YOUR GOAL: Please convert the part of the records that opens with the line containing "Given: Click the - default.* skip table entry" and closes at the end of the records into a JSON list of strings, one string per line, leaving out blank lines and any pictures.

EXERCISE INPUT:
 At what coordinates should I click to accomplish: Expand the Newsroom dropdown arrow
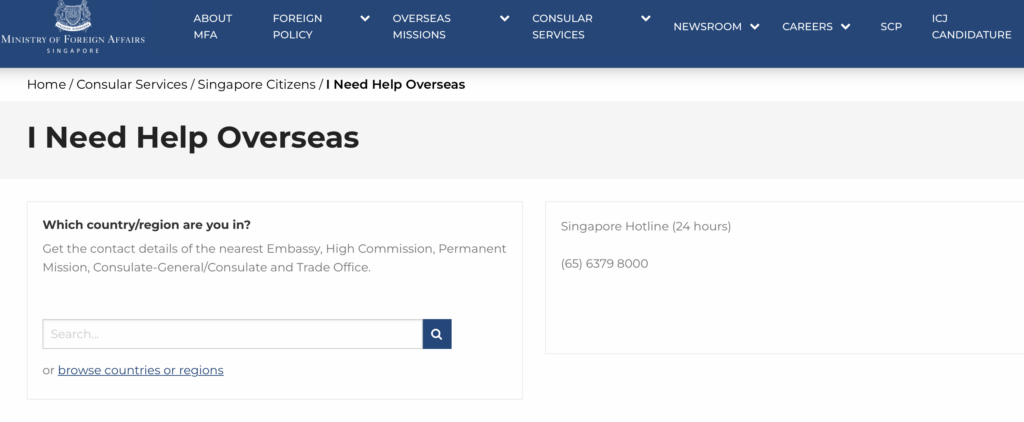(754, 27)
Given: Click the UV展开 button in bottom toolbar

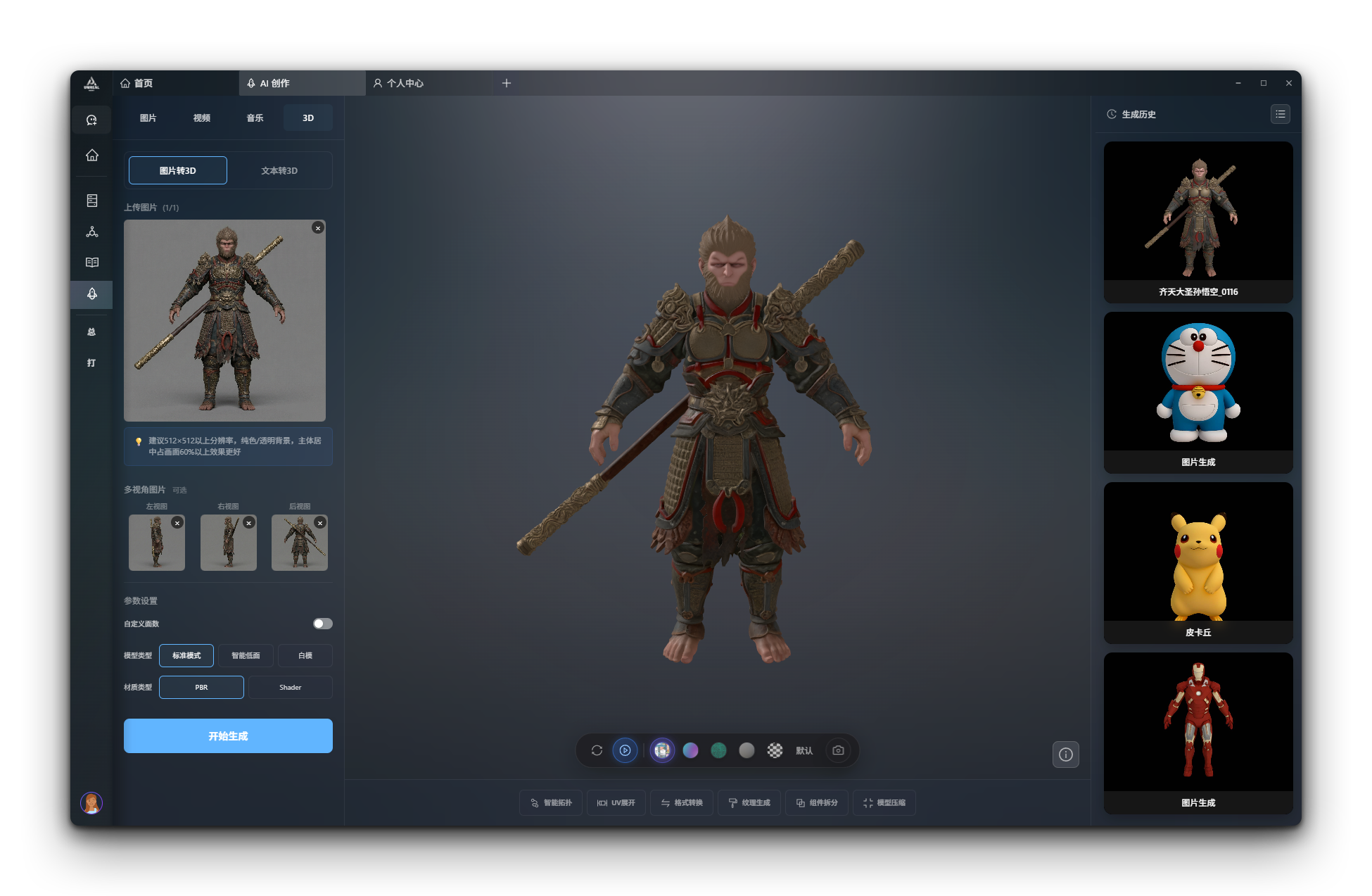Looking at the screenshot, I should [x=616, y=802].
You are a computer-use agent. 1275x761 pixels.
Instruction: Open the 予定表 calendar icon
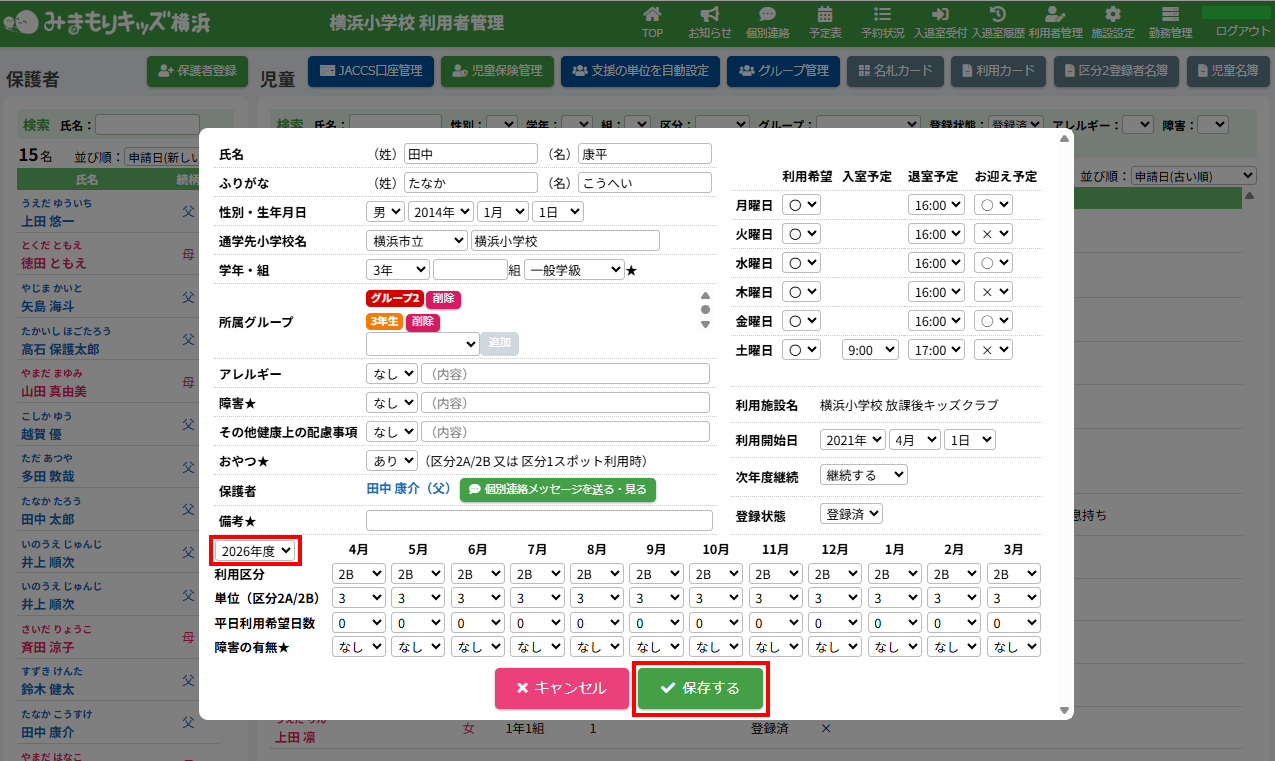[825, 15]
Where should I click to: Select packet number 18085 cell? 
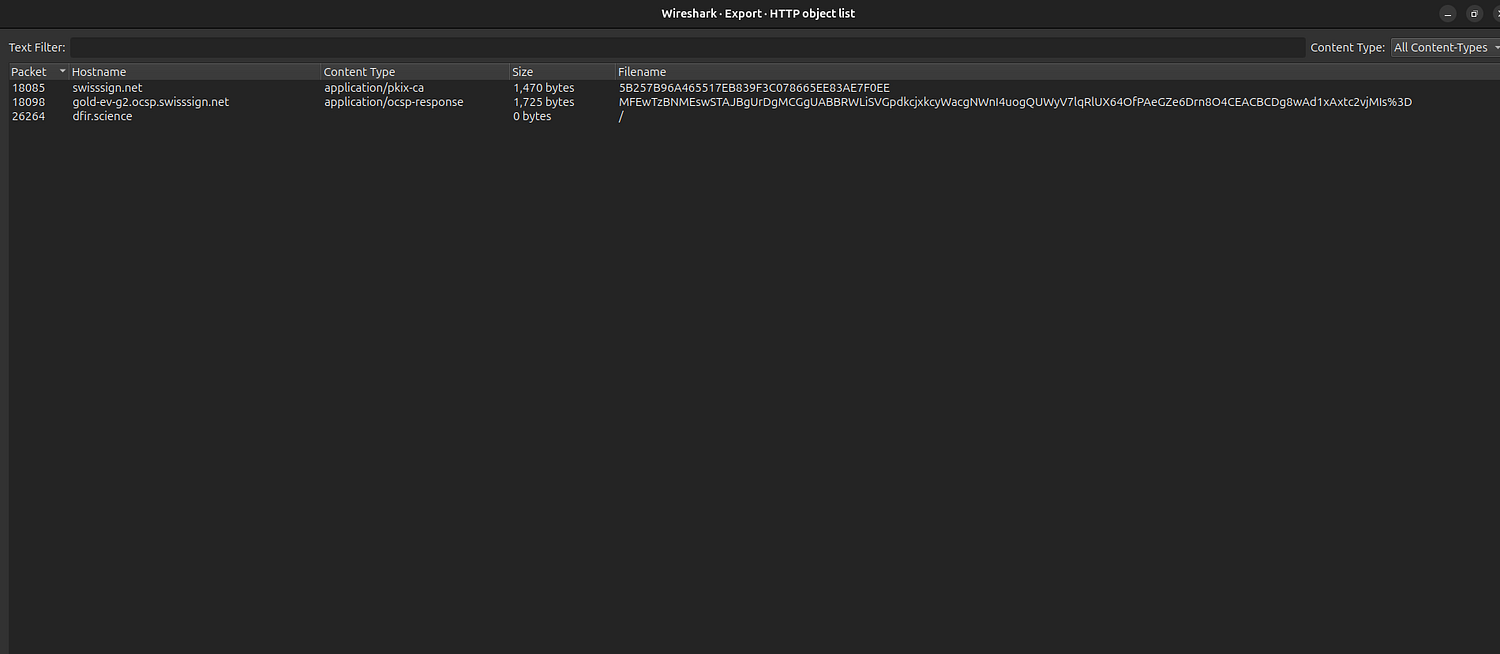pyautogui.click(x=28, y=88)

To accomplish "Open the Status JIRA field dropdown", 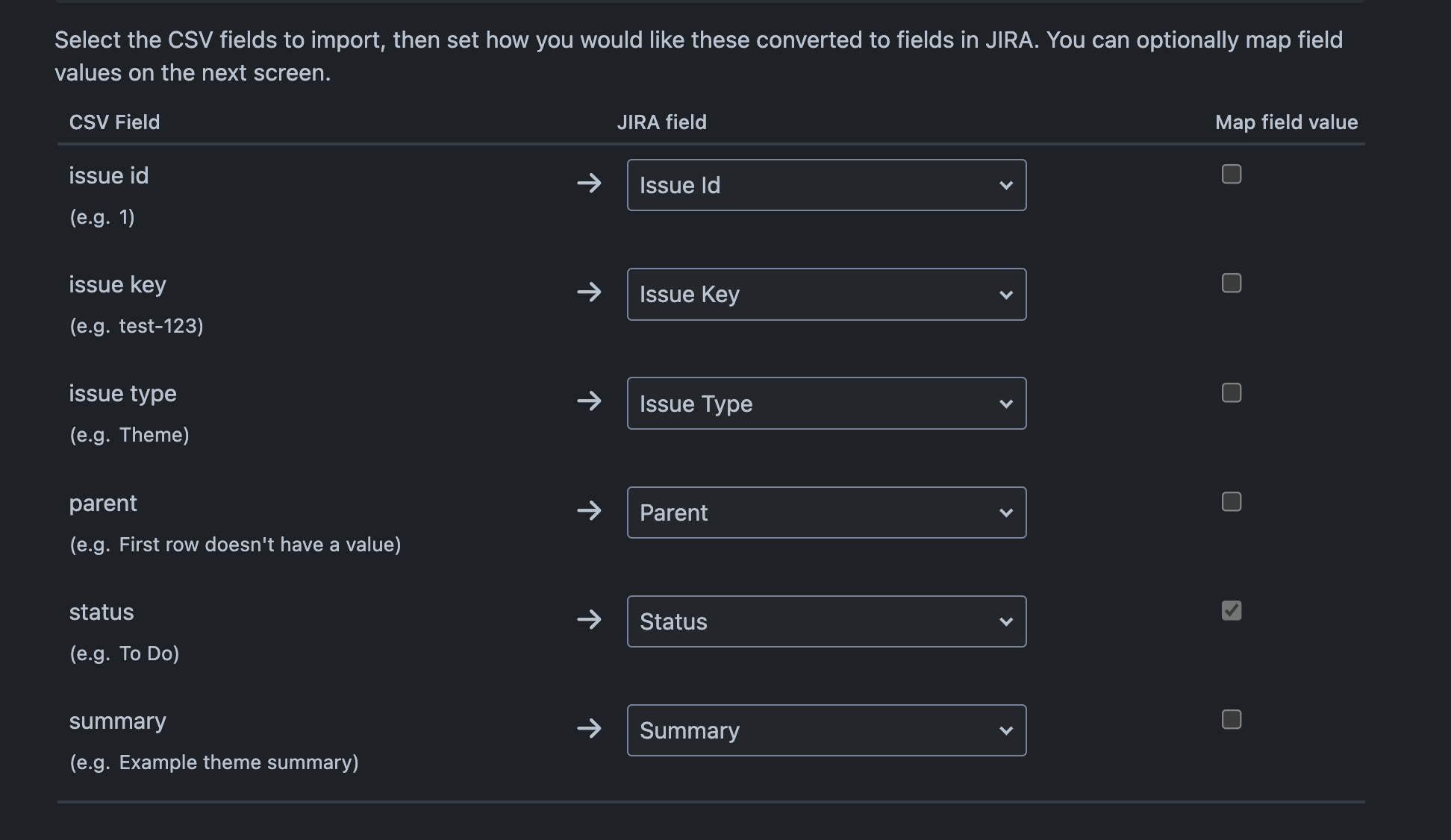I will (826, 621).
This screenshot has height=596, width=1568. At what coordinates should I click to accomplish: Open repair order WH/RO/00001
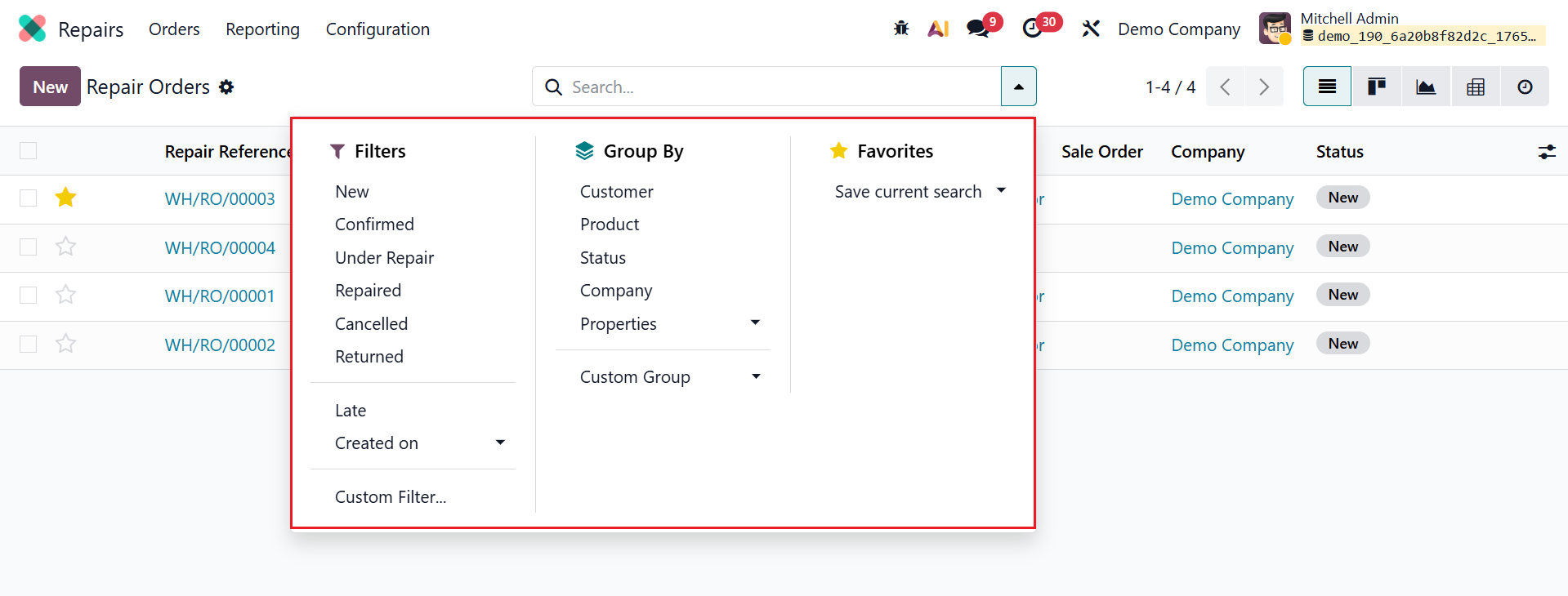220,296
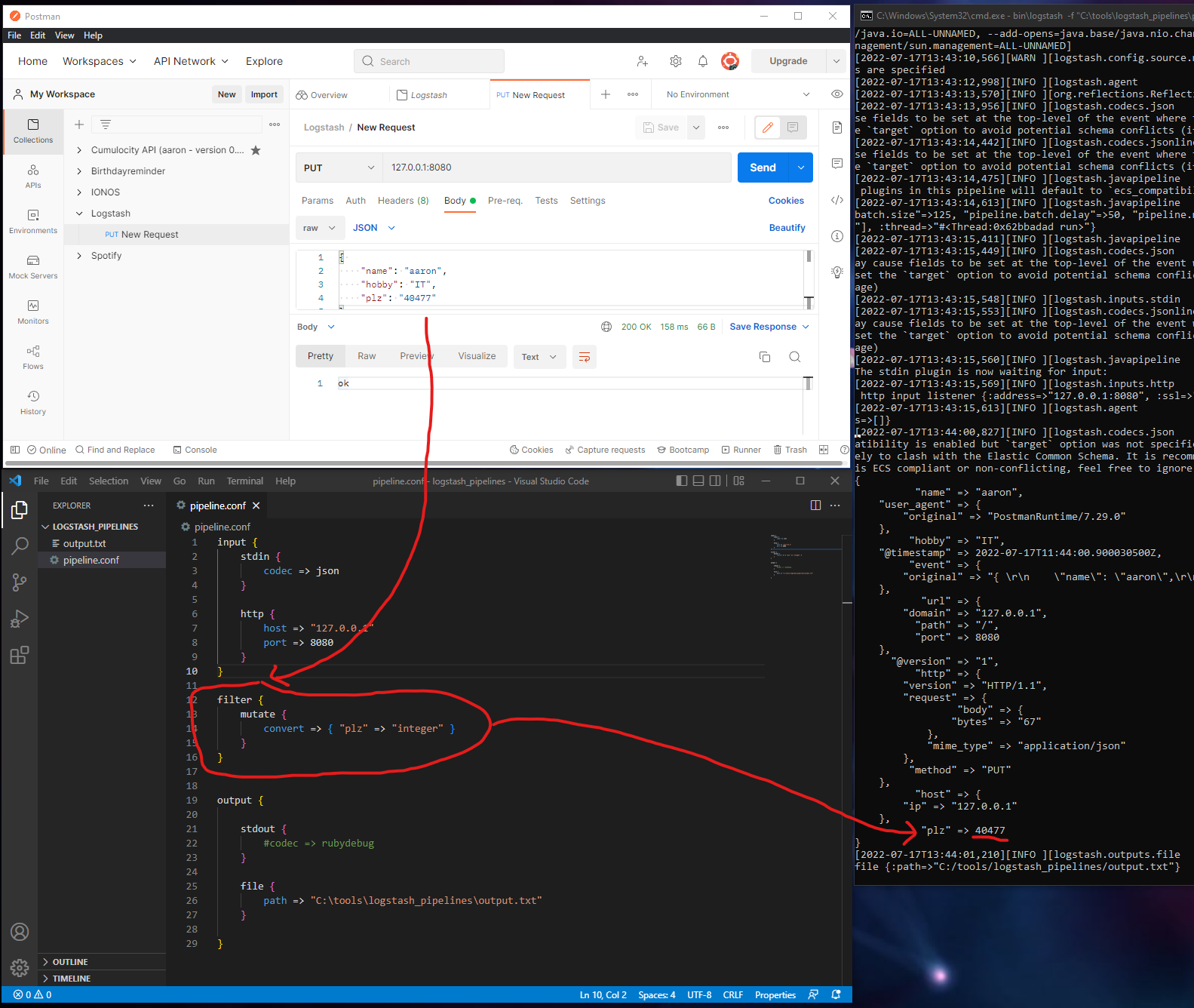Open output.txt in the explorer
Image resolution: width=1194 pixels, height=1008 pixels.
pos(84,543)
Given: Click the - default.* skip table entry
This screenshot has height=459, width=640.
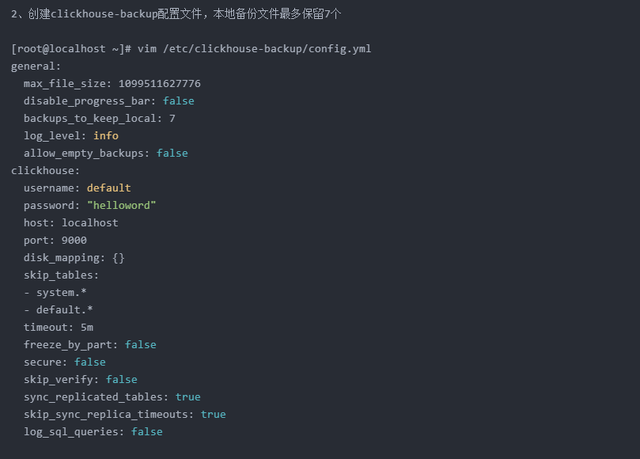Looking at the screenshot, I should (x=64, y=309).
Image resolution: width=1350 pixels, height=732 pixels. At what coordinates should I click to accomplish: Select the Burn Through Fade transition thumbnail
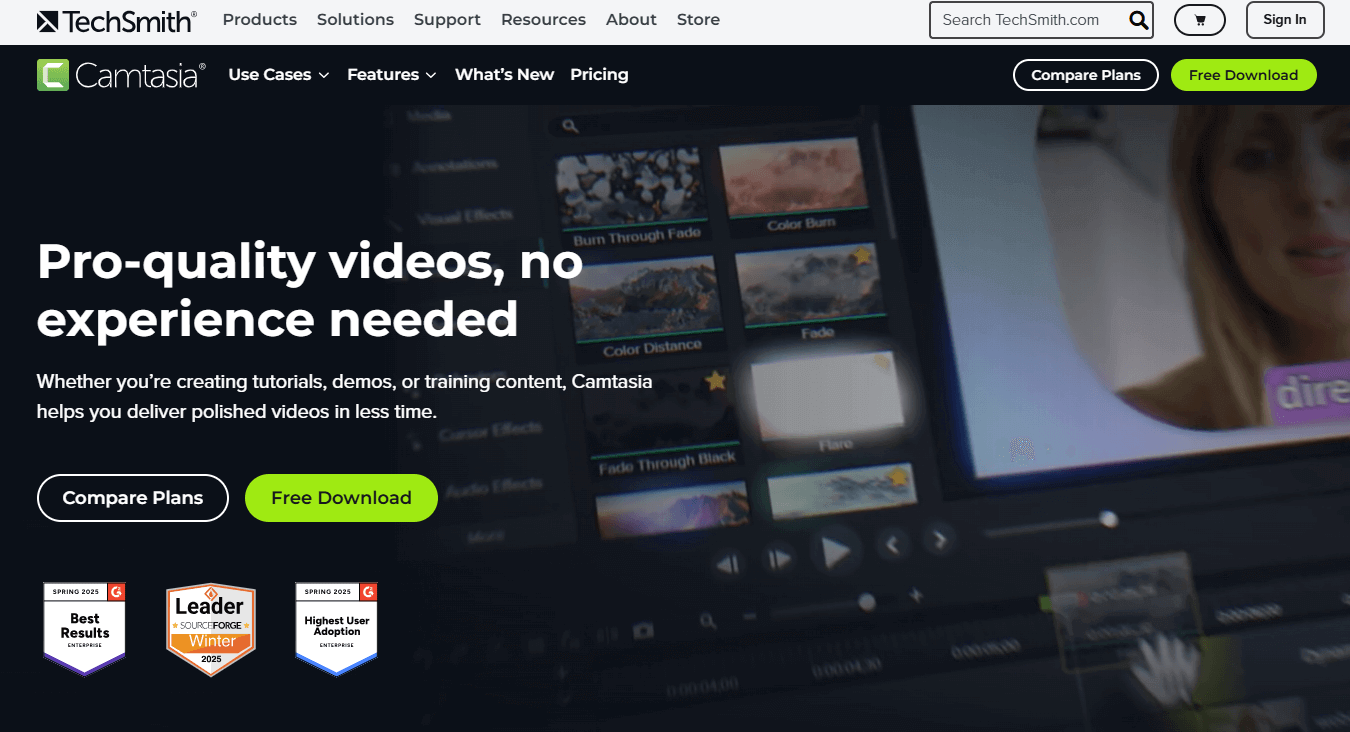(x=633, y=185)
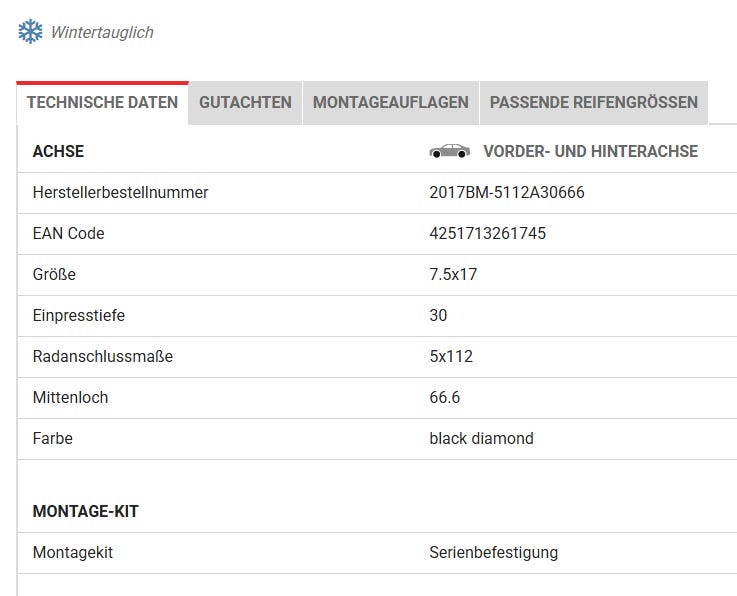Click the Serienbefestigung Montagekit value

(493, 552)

PROBLEM SOLUTION:
[
  "Given: Click the - default.* skip table entry",
  "This screenshot has height=459, width=640.",
  "Looking at the screenshot, I should (x=64, y=309).",
  "Image resolution: width=1350 pixels, height=732 pixels. At what coordinates should I click to accomplish: Select the Burn Through Fade transition thumbnail",
  "(x=633, y=185)",
  "Click the Serienbefestigung Montagekit value",
  "(493, 552)"
]